2020 was a tumultuous year for growth businesses; slowly but surely, it will get better.
2020 was a challenging year for growth businesses raising capital. While the speed and success of the vaccine rollout is improving the mood, it has yet to improve the early-stage investment landscape.
Throughout last year, the number of fundraisings significantly declined. While we ended the year on a stronger note with a small increase in the number of fundraisings, it, sadly, was not the beginning of an upward journey. Figures from research firm Beauhurst for Q1 2021 show a significant decline in the number of raises both compared to Q4, -27%, and Q1 2020, -40%.
While the number of raises decreased, the amount raised in Q1 2021 increased. Good news for the select few; this increase was driven by a smaller number of larger raises such as Hopin, Checkout.com, Blockchain.com and Starling Bank who all raised in excess of £200m each.

• EXERCISE REQUIREMENTS:
Copy the passage on early-stage fundraising word for word, between "2020 was a challenging" and "of £200m each.", inclusive.

• DATA SEGMENT:
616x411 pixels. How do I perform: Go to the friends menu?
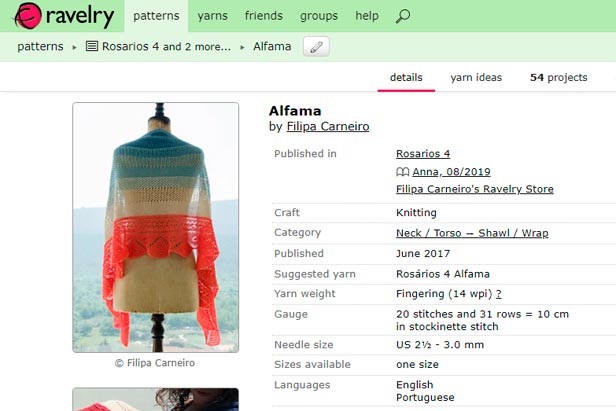coord(264,16)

• RESPONSE TO THIS TASK:
2020 was a challenging year for growth businesses raising capital. While the speed and success of the vaccine rollout is improving the mood, it has yet to improve the early-stage investment landscape.
Throughout last year, the number of fundraisings significantly declined. While we ended the year on a stronger note with a small increase in the number of fundraisings, it, sadly, was not the beginning of an upward journey. Figures from research firm Beauhurst for Q1 2021 show a significant decline in the number of raises both compared to Q4, -27%, and Q1 2020, -40%.
While the number of raises decreased, the amount raised in Q1 2021 increased. Good news for the select few; this increase was driven by a smaller number of larger raises such as Hopin, Checkout.com, Blockchain.com and Starling Bank who all raised in excess of £200m each.